Microzooplankton is able to compete with copepods for the same food and to exploit food stocks more efficiently due to their fast metabolic abilities and growth rates (Hansen 1992; Sherr and Sherr 2007; Aberle et al. 2007). They in turn are preferred food for higher trophic levels, e.g. mesozooplankton, even if phytoplankton is available in high numbers but with a low food quality (Hansen et al. 1993). Although the degree of herbivory differs between copepod species (Maar et al. 2004), microzooplankton contributes as a substantial part to copepods’ diets and it is often positively selected (Nejstgaard et al. 1997; Fileman et al. 2007). Gifford and Dagg (1988) showed for the copepod Acartia tonsa that even when microzooplankton was present in low concentrations (3% of total carbon) it made up to 41% of the copepods diet. Grazing on microzooplankton by copepods can result severe trophic cascade effects. The release of microzooplankton grazing pressure can promote nanoflagellates, an important prey of ciliates, and thus affect bacterial abundance negatively as bacteria are the main food source of nanoflagellates (Zöllner et al. 2009). Even more pronounced effects were reported for chlorophyll a concentrations: copepod grazers reduced microzooplankton biomass and led to overall higher chlorophyll a concentrations due to the release of small sized flagellates from microzooplankton grazing (Sommer et al. 2003, 2005a, b).
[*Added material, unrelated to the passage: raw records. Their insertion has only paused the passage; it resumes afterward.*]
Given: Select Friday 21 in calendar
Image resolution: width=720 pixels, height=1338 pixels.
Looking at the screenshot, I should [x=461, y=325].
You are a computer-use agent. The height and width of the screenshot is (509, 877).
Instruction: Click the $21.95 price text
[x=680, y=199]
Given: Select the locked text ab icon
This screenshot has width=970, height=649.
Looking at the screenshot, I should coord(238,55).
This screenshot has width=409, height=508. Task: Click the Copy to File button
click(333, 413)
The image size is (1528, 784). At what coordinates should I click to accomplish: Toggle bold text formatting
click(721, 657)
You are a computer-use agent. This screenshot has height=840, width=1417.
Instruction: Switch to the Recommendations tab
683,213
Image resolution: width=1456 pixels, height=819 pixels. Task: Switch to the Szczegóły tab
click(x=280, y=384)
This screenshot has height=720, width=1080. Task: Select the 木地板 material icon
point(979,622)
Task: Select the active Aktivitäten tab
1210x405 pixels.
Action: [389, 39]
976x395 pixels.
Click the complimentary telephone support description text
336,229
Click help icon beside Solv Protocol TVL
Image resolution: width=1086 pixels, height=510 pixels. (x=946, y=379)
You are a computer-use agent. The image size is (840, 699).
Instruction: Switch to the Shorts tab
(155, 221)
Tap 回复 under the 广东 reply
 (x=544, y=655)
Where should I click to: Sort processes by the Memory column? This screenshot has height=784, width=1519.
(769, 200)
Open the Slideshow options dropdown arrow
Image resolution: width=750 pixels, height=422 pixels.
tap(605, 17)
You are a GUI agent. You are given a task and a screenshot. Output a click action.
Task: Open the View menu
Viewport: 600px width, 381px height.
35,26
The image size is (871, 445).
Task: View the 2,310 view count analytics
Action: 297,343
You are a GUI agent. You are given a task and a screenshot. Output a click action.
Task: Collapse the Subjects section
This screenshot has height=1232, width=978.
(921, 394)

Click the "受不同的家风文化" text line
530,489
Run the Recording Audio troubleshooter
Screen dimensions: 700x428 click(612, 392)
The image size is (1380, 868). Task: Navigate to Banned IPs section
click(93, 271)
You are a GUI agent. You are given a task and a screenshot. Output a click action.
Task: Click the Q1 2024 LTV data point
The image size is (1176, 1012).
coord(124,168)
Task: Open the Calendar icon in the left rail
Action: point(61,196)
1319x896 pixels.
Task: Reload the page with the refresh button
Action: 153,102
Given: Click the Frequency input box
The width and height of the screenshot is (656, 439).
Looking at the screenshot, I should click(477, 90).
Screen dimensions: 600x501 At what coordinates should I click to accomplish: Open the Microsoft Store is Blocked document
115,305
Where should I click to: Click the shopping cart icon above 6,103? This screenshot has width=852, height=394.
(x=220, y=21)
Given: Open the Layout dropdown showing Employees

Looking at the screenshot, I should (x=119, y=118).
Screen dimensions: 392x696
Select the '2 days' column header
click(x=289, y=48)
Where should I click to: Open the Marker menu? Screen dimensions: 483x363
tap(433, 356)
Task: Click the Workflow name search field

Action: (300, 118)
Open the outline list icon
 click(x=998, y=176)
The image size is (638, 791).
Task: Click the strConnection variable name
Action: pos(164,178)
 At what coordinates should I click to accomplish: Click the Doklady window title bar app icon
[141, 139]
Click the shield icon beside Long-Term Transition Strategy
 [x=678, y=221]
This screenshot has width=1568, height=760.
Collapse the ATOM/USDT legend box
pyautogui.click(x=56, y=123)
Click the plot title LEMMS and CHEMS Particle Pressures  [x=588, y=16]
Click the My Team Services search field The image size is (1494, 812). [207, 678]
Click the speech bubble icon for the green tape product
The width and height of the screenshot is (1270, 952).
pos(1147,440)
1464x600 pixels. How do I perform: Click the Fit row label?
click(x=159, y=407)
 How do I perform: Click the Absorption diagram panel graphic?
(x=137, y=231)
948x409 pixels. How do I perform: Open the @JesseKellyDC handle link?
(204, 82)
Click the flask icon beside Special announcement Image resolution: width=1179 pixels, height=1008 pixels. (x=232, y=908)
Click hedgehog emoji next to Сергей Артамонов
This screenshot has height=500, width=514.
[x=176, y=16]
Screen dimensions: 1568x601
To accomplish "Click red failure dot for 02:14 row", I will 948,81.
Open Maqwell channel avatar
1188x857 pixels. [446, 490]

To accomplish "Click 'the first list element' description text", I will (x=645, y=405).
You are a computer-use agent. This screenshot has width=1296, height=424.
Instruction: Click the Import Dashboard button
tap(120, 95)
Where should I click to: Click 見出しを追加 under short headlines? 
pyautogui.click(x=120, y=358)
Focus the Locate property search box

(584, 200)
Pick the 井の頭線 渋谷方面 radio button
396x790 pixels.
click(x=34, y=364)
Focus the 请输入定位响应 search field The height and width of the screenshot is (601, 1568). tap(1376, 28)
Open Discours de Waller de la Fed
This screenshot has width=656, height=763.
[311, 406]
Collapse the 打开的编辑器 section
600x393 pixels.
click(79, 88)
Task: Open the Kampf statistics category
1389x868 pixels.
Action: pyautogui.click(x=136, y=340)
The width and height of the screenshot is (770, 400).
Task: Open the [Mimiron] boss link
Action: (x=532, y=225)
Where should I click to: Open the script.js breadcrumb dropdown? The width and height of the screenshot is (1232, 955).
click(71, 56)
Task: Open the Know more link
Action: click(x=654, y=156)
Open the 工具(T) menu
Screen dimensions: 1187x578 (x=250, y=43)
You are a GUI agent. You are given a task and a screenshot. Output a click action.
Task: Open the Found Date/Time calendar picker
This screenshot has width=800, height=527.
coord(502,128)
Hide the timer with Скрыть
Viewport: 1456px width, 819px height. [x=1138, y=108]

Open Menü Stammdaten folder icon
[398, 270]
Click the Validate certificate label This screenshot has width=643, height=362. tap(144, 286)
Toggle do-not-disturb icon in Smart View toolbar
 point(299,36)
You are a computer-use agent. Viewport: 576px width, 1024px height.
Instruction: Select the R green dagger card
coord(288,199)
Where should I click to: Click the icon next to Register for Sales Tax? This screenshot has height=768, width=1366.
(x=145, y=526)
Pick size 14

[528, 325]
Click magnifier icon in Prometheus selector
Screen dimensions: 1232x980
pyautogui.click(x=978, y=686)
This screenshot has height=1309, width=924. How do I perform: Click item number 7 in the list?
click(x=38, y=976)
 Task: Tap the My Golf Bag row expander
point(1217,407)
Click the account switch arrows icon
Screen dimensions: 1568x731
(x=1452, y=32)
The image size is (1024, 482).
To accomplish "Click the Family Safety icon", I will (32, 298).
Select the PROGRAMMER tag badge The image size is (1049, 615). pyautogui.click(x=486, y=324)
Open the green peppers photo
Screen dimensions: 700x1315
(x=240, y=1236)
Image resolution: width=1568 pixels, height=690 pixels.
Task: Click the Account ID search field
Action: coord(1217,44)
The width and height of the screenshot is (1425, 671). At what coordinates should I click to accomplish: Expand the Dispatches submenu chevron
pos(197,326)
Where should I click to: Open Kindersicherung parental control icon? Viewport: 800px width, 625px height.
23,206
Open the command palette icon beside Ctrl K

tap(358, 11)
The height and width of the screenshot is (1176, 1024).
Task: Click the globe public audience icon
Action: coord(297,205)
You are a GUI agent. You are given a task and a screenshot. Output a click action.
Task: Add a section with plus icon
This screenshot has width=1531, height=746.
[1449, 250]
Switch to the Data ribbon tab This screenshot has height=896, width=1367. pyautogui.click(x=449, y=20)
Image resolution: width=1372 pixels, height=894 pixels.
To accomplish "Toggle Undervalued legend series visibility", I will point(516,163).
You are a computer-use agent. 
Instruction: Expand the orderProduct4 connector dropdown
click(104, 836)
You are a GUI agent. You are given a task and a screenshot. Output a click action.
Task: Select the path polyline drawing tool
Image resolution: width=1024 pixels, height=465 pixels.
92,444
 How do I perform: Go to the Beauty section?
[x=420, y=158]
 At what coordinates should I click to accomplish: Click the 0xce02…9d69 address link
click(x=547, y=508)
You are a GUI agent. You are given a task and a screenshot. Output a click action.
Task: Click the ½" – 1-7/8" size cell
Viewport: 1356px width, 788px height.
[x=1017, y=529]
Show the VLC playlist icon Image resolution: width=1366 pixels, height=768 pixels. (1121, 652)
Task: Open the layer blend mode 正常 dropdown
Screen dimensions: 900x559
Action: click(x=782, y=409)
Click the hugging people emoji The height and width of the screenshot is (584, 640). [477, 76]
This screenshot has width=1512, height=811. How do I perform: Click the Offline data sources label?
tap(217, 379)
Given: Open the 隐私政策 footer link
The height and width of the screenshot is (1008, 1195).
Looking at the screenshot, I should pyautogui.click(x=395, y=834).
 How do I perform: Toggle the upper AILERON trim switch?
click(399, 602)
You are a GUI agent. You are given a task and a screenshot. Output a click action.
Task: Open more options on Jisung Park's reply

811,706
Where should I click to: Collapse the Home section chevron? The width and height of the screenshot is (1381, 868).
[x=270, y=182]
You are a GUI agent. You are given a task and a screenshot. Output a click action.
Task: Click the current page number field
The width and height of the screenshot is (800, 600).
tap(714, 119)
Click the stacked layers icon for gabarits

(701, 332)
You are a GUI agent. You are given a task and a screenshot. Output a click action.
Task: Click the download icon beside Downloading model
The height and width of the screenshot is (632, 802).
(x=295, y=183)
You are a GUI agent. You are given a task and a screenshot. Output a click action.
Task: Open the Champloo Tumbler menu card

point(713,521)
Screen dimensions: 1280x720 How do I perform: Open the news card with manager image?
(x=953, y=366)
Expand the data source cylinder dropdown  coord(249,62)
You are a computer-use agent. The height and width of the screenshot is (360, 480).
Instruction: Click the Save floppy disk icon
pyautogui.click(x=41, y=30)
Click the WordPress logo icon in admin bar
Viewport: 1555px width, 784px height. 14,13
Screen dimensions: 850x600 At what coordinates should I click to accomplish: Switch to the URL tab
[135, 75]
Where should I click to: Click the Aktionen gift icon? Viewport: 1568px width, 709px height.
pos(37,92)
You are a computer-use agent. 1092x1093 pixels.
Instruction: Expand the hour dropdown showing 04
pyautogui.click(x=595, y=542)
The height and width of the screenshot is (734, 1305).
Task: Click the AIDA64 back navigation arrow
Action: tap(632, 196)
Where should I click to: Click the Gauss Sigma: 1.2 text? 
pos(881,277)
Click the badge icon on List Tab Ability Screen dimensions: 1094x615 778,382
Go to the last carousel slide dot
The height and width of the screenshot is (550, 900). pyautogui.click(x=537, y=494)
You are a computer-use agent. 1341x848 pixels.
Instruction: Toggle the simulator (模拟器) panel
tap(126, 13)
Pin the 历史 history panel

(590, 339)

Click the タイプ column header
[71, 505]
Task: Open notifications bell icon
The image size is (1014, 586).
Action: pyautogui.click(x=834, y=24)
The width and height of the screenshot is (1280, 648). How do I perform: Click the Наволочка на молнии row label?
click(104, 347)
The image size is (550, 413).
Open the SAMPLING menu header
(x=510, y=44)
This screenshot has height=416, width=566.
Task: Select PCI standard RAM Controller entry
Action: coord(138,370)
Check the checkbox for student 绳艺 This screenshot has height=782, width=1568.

Trophic upgrading of food by heterotrophic protists (Martin-Creuzburg et al. 2005; Tang and Taal 2005; Bec et al. 2006) has been demonstrated. Data also show that protozoan grazers can compensate stoichiometric imbalances to a certain extent when they feed on low quality food (Malzahn et al. 2010). This fact, as well as their capacity to synthesise highly unsaturated fatty acids and sterols makes them good quality food from a copepod perspective (Klein Breteler et al. 1999; Tang and Taal 2005). With decreasing phytoplankton food quality in our experiments T. longicornis changed its diet gradually from phytoplankton-dominated to microzooplankton-dominated over the course of the bloom. Hence, we observed high positive selection for microzooplankton species, especially larger dinoflagellates and ciliates. This is in contrast to a laboratory study by Jakobsen et al. (2005) where T. longicornis showed no selectivity when offered mixed prey including a ciliate. Koski et al. (2005) found only a weak selectivity in T. longicornis during a mesocosm Phaeocystis globosa bloom. However, studies cited in Koski et al. (2005) provided evidence for a selective feeding capability of T. longicornis, especially a positive selection for microzooplankton, dinoflagellates and ciliates. Given the fact that copepod species like T. longicornis positively select for microzooplankton and can have a severe grazing impact on microzooplankton we assume that microzooplankton biomass can be top-down controlled by copepod grazing during spring bloom situations at Helgoland Roads if the density of predators is high enough.

Conclusions

  1. 1.

    Microzooplankton reacted quickly to enhanced prey availability and its high grazing rates contributed to a decrease to pre-bloom concentrations of phytoplankton.

  2. 2.

    Microzooplankton was the more efficient phytoplankton grazer when compared with copepods.

  3. 3.

    Selective grazing by microzooplankton supported a bloom of less-favoured phytoplankton species and stabilised the shares of bloom-forming species during the course of the bloom.

  4. 4.

    Ciliates responded with rapid growth and mortality to differences in prey availability, leading to a short but large peak. Dinoflagellates had a broader food spectrum and lower growth and mortality rates, which led to a longer duration of the dinoflagellate bloom.

  5. 5.

    As a substantial part of the copepods’ diet microzooplankton became more important with decreasing food quality of the phytoplankton during the course of the bloom.